The Washington Missourian has a headline story today "Drug Unit Commander Refutes Criticism of Law" covering the public backlash that has erupted over the psuedoephedrine prescription law. The upshot of the article seems to be that Det. Sgt. Jason Grellner believes that the end justifies the means, that the solution to the meth problem justifies any inconvenience or expense that the public is forced to bear. His logic in trying to justify his actions is seriously flawed.
"The city of Washington can, under state law, pass an ordinance that is more restrictive than state law," Grellner told The Missourian. "Case in point, numerous smoking bans in other cities - cigarettes contain drugs. This is no different."
This is entirely different than the regulation of cigarettes. In the first place, people can still buy cigarettes without additional cost being imposed upon them by the requirement of receiving a permission slip to do so. Secondly, the cities are regulating where smoking can occur, not smoking itself. Thirdly, it is at least possible to make the argument that second hand smoke causes harm to persons other than the smoker. Taking cold medicine impacts the patient and no one else.
"The city of Washington was not asked to reclassify this drug," he noted. "They are simply acting in behalf of public safety and regulating the sale. It is no different than counties or cities regulating the sale of alcohol. That's why we have dry cities and counties."
The argument is not whether the city has the right to do this. Contrary to the assertions of the ACLU I suspect that the city of Washington is well within its legal authority. The question is whether the actions of the city are targeting the innocent while letting the guilty move to another area, without further legal action taken against them. This brings up another point; is it just to institute a policy which will only send Franklin County's problem to some other part of the state instead of permanently removing it?

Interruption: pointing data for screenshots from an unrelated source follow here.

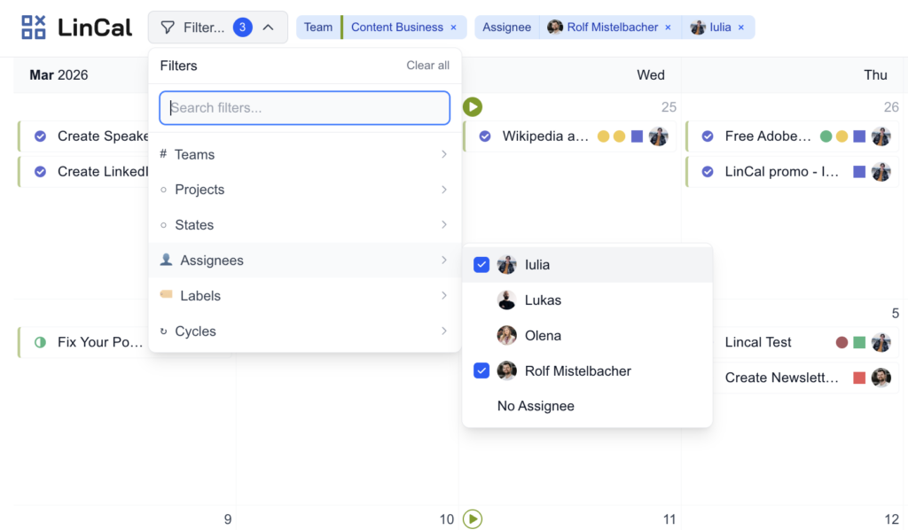The height and width of the screenshot is (530, 908).
Task: Open the Projects filter category
Action: (x=304, y=190)
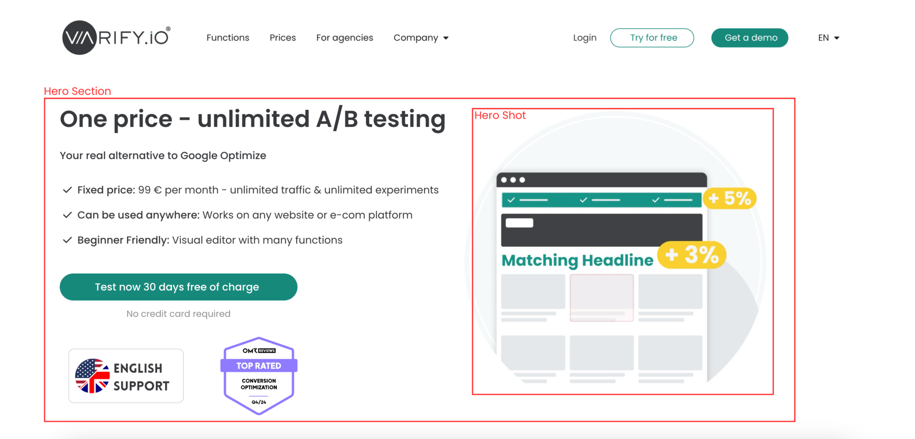Open the EN language selector
Viewport: 915px width, 439px height.
(828, 38)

"Grellner added that the state of Kentucky implemented a "stop sale" system of monitoring pseudoephedrine-based medicines that was not effective and meth labs increased by 47 percent in the state. He added that monitoring drives up the "black market" value of pseudoephedrine-based pills. In Franklin County, the black market value of a box of cold medicine containing pseudophedrine is $50. In Kentucky the same package is valued at $75."

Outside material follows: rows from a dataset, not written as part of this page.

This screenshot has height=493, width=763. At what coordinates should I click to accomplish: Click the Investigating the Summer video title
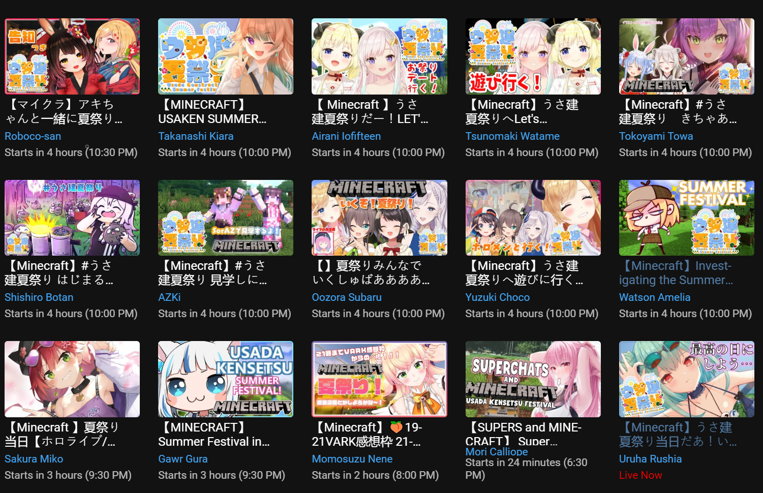(x=676, y=273)
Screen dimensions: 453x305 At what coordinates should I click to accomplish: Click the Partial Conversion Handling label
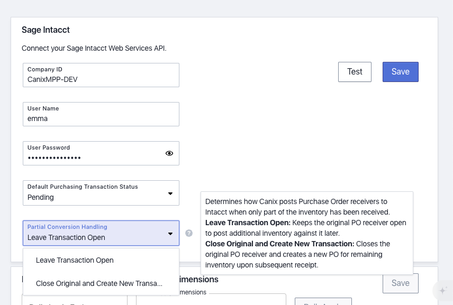coord(67,227)
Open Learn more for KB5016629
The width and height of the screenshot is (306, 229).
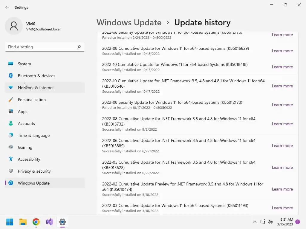click(282, 51)
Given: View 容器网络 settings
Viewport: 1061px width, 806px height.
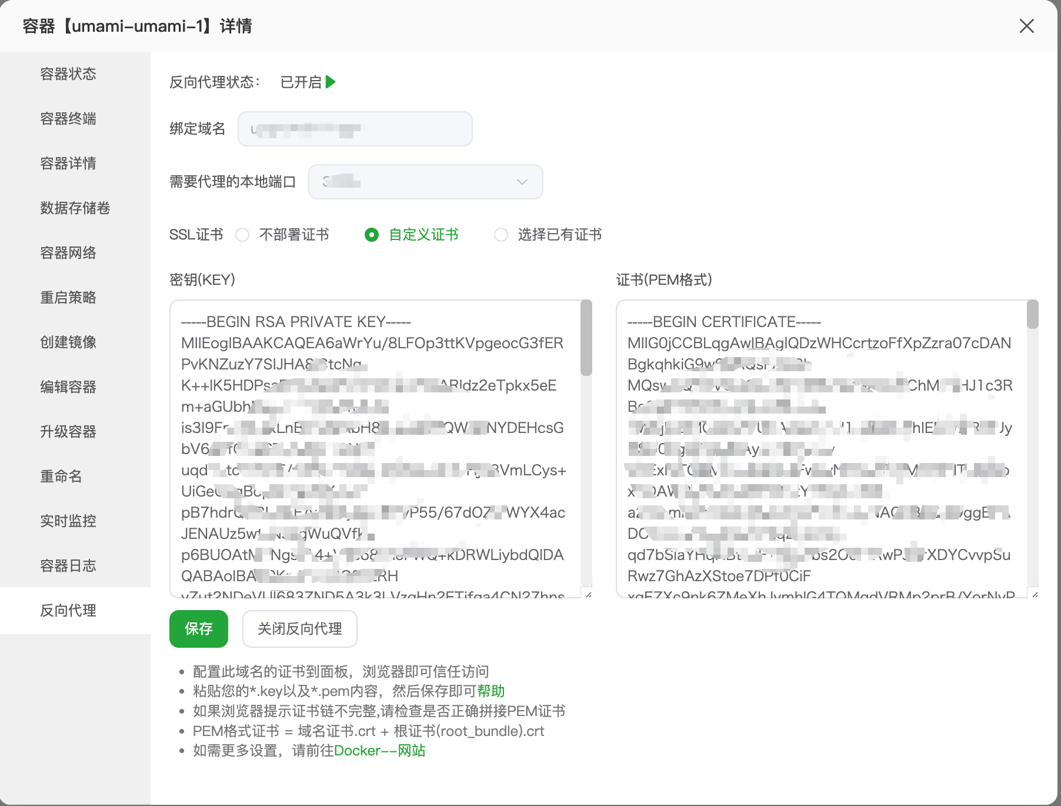Looking at the screenshot, I should 68,253.
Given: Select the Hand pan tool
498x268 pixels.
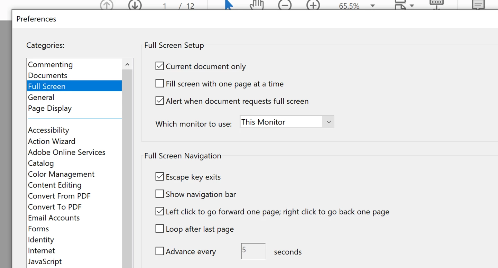Looking at the screenshot, I should (x=257, y=5).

The reason that this market exists is that the illegal consumer of pseudoephedrine has not been removed from the marketplace. Laws targeting the law abiding generally will have very little effect on the criminal.
"A knee jerk reaction is made to a problem immediately without thought," he said. "This has been scrutinized, discussed and planned to end the meth problem. Here we stand 13 years later and over 50,000 labs later and we stand with the same problem," Grellner told The Missourian. "I hardly refer to this as a knee jerk reaction."
The amount of planning that has gone into a law in and of itself says very little about the end product. A well planned bad law is still a bad law. The state needs to pass laws that make the manufacturing and distribution of methamphetamine such a risky act that the profit motive is outweighed by the possible penalty that will be paid if the criminal is caught.